The fix mirrors the per-item error collection the rest of the file already uses: run both passes unconditionally and join their errors, so the controller still requeues but finalizers are no longer gated on spec actuation.

-	if err := r.reconcileContainerSpecs(ctx); err != nil {
-		return ctrl.Result{}, fmt.Errorf("failed to reconcile container specs: %w", err)
-	}
-	if err := r.processFinalizers(ctx); err != nil {
-		return ctrl.Result{}, fmt.Errorf("failed to process finalizers: %w", err)
-	}
-	return ctrl.Result{}, nil
+	specsErr := r.reconcileContainerSpecs(ctx)
+	if specsErr != nil {
+		specsErr = fmt.Errorf("failed to reconcile container specs: %w", specsErr)
+	}
+	finErr := r.processFinalizers(ctx)
+	if finErr != nil {
+		finErr = fmt.Errorf("failed to process finalizers: %w", finErr)
+	}
+	return ctrl.Result{}, errors.Join(specsErr, finErr)

Important Issues ¶

I1. Bootstrap resources are created once in fullSync but never re-watched Codex¶

pkg/controllers/app/engine/controllers/engine_reconciler.go

}

// SetupWithManager sets up the controller with the Manager.
func (r *EngineReconciler) SetupWithManager(mgr ctrl.Manager) error {
	r.reconcileChan = make(chan event.GenericEvent, 1)
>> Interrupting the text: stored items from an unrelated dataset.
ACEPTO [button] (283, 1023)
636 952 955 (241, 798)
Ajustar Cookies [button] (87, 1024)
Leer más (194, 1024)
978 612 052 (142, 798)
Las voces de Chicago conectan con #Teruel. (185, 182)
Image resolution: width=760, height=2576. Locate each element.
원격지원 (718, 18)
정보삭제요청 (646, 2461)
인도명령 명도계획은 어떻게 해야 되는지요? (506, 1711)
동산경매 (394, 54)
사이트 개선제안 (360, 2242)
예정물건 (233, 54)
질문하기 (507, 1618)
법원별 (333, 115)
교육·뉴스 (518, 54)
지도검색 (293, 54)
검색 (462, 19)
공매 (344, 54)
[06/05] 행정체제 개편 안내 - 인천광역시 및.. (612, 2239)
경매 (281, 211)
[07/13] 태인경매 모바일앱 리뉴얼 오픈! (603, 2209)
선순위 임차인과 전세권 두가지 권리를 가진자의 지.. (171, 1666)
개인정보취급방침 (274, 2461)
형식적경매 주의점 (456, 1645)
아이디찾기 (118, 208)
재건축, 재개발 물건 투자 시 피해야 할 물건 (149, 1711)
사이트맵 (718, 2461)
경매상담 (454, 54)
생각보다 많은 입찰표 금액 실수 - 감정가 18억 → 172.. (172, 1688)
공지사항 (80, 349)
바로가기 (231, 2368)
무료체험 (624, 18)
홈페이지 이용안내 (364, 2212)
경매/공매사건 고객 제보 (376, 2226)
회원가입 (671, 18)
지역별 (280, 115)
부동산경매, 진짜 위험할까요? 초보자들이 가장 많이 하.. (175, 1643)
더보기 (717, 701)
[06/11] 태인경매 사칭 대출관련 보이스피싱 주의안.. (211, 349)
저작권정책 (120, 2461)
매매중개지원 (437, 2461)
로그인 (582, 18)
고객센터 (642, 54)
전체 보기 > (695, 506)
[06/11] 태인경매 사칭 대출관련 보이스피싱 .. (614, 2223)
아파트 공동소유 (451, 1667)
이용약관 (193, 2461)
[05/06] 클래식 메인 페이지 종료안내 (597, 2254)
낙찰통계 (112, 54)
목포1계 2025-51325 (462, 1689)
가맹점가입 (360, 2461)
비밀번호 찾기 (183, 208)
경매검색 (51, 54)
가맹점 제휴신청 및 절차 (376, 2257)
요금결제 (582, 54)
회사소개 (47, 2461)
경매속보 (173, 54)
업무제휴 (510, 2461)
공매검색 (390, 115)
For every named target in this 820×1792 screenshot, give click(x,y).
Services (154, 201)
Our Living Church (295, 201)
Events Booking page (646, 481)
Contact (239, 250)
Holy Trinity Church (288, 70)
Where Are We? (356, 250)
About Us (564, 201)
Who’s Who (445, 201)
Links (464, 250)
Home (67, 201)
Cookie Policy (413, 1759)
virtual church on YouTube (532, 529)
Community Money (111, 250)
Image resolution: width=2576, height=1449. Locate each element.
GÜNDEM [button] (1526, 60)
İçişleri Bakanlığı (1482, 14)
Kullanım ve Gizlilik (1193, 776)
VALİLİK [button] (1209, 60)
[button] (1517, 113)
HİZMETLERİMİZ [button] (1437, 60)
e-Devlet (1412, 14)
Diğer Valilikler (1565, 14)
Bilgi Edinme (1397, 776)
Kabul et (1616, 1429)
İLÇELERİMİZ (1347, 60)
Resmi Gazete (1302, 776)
	// Map any Container/Image/Volume event to a reconcile of the App singleton.
	enqueueApp := handler.EnqueueRequestsFromMapFunc(
		func(_ context.Context, _ client.Object) []reconcile.Request {
			return []reconcile.Request{{NamespacedName: types.NamespacedName{Name: appName}}}
		},
	)

	return ctrl.NewControllerManagedBy(mgr).
		For(&appv1alpha1.App{}).
		Named("engine-reconciler").
		WatchesRawSource(source.Channel(r.reconcileChan, enqueueApp)).
		Watches(&containersv1alpha1.Container{}, enqueueApp).

The engine creates both the rancher-desktop Kubernetes namespace (sync_volumes.go:40-53 — ensureNamespace) and the containernamespace/moby mirror (sync_volumes.go:62-67 — syncContainerNamespace) exactly once, inside fullSync() at watcher startup. SetupWithManager watches App, Container, Image, and Volume — nothing on corev1.Namespace or containersv1alpha1.ContainerNamespace.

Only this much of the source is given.